In high school I used to work backwards. The answers to the odd questions were always in the back of the book. If I was stuck I’d flip to the last pages of my paper covered textbook, look up the answer and work my way back to how it came to be. Usually this helped me figure out the way forward on the even problems, the assigned homework. Sometimes I’d have to get help from my parents; my mom I went to for social studies or English, my dad for geometry or chemistry. But usually I’d keep it to myself, struggle through concepts I didn’t quite grasp. Maybe it was grit. Or maybe it was shame; the beginnings of an imposter syndrome already taking hold in my adolescent self.
***
I remember sitting at our dining room table, the brown protective cover shielding the glossy wood beneath. On Sundays I’d trudge through my Chinese homework worksheets, everything was right to left instead of left to right. My characters were lopsided, like a kindergartener’s first words spelled out, the letters mirror images of their true selves, looking as if about to topple over, bent in the wrong place. Repetition, repetition. My hand cramped with the recurrent motion of my pencil. I remember sitting in Saturday school class in the dusty church basement, surrounded by black haired children who knew what they were saying, understood what the teacher asked of us. I stared down at my pencil case, chosen carefully from Uwajimaya, the local Japanese superstore. My classmates were comfortable in this parallel universe, the weekend school environment.
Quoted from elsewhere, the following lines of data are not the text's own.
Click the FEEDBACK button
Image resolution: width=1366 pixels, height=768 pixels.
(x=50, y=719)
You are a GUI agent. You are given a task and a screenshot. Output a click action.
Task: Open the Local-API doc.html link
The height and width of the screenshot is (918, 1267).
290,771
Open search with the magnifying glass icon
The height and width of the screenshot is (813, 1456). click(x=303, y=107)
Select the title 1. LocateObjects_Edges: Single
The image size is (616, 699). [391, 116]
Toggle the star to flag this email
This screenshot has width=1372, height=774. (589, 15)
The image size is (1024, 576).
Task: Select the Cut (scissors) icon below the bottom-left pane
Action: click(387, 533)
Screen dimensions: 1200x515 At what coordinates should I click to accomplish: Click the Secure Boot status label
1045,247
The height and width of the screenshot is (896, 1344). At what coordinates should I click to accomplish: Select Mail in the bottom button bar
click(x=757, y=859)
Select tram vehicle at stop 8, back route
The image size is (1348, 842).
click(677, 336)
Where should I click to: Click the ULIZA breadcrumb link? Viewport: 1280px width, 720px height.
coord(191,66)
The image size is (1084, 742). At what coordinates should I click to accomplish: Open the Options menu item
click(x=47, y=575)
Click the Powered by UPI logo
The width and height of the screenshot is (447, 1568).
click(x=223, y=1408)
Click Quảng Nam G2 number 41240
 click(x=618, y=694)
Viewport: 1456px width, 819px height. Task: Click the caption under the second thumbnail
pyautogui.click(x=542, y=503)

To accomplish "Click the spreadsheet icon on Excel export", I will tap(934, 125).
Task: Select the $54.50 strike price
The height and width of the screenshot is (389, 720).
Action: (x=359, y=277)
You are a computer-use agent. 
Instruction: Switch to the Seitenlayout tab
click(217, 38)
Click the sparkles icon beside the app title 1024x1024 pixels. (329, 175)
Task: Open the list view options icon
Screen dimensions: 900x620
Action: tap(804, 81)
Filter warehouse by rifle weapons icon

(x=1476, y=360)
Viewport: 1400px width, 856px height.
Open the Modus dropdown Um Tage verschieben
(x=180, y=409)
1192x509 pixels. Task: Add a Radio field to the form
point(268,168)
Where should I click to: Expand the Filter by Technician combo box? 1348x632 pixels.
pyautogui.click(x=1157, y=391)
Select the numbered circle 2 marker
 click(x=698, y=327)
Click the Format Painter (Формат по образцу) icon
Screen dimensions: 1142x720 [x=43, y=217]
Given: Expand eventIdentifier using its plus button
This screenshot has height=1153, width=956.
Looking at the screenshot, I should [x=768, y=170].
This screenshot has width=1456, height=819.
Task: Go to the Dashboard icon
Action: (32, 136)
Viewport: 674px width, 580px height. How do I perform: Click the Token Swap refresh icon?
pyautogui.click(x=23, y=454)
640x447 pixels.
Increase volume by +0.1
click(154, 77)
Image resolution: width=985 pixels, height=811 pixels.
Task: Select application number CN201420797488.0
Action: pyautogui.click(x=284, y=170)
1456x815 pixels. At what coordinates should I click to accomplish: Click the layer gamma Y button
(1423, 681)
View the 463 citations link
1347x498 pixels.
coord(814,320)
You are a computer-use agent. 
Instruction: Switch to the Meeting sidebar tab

They played together loudly, boisterous and free, hanging from the monkey bars at the truncated recess. I couldn’t understand. I was the outsider, unfamiliar with the language, with the culture, like I’d been transplanted as an immigrant into a foreign land just for that sliver of a weekend morning.
***
It was my favorite class, the teacher who lived on an island and woke at 4 a.m. to take the ferry and drive 45 minutes to teach middle school English. I always did the extra credit homework, not because I wanted the points but because I loved the work: creative writing, poetry, reading novels about complicated characters making their way through a simpler time. I labored over a book of poetry and prose all year, the culmination of a year’s diligence of writing and art. That teacher gave us grades, no one else did in middle school. I think she got in trouble for this. She thought highly of us. Maybe it was considered too much to expect greatness out of such awkwardness. The writing assignments gave me a thrill, a satisfaction I hadn’t yet experienced. I should’ve known then, recognized a calling, but I foolishly was lured by so many other distractions. Writing was the work that wasn’t work; it reflected backward, propelled me forward, it whispered to me an understanding of self and of the world that I’m still learning to claim.